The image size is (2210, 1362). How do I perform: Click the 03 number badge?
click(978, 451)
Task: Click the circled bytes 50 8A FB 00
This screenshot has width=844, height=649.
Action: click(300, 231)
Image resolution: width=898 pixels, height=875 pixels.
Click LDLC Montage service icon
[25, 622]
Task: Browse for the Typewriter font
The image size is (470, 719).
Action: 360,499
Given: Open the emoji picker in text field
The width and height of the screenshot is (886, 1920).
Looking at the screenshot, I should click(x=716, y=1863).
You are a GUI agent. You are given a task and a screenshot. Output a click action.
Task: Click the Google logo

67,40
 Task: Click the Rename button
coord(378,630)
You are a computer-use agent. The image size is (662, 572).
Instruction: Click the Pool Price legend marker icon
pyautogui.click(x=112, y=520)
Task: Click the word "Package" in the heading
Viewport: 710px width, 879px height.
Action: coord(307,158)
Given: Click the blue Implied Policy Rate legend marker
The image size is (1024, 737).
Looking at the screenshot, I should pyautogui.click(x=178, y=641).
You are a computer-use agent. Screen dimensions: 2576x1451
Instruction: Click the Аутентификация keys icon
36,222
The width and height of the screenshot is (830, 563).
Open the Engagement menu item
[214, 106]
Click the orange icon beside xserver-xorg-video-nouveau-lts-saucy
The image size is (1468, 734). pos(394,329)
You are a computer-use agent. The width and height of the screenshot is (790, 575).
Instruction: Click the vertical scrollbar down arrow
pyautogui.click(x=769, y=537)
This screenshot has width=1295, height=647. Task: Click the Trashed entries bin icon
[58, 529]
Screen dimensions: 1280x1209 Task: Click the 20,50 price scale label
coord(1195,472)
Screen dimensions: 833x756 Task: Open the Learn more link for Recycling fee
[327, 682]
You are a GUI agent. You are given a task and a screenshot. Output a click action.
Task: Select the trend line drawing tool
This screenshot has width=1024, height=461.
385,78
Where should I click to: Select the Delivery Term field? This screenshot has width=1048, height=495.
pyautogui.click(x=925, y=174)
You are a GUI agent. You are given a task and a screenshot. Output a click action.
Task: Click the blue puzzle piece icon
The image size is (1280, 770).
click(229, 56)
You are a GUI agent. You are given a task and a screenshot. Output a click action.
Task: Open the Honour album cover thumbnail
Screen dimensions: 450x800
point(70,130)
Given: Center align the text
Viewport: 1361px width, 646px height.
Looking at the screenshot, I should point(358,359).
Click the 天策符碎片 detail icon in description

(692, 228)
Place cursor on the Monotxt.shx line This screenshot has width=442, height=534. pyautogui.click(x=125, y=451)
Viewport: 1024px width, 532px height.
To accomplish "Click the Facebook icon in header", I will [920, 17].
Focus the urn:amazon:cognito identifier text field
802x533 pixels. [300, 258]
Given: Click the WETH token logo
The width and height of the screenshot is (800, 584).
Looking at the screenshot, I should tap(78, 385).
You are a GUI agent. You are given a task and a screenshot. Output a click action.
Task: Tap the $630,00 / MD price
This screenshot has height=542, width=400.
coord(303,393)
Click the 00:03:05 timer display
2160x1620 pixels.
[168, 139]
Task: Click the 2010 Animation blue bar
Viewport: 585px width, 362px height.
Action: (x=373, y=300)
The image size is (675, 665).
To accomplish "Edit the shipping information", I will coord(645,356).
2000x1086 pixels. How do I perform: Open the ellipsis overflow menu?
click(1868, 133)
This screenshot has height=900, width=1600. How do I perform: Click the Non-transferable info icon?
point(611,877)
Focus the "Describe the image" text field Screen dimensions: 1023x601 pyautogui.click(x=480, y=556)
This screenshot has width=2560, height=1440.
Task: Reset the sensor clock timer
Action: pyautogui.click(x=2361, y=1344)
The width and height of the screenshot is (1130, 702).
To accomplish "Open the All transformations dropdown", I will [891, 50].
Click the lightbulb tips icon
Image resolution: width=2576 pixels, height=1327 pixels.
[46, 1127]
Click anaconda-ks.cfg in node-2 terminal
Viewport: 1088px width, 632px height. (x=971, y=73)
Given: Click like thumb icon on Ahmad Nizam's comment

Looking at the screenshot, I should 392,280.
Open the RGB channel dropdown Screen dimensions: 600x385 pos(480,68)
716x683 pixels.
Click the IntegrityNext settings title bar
**********
> _TASK DIRECTIONS_: Pull out each line of the material above that contains the word "dimensions", and copy those lines in full.

> _WRITTEN RESPONSE_:
You are a computer-use agent. Screen dimensions: 2576x1451
Screen dimensions: 1280x1209 Task: Click the 20,50 price scale label
Screen dimensions: 833x756 Task: Open the Learn more link for Recycling fee
Screen dimensions: 450x800
Focus the "Describe the image" text field Screen dimensions: 1023x601 pyautogui.click(x=480, y=556)
Open the RGB channel dropdown Screen dimensions: 600x385 pos(480,68)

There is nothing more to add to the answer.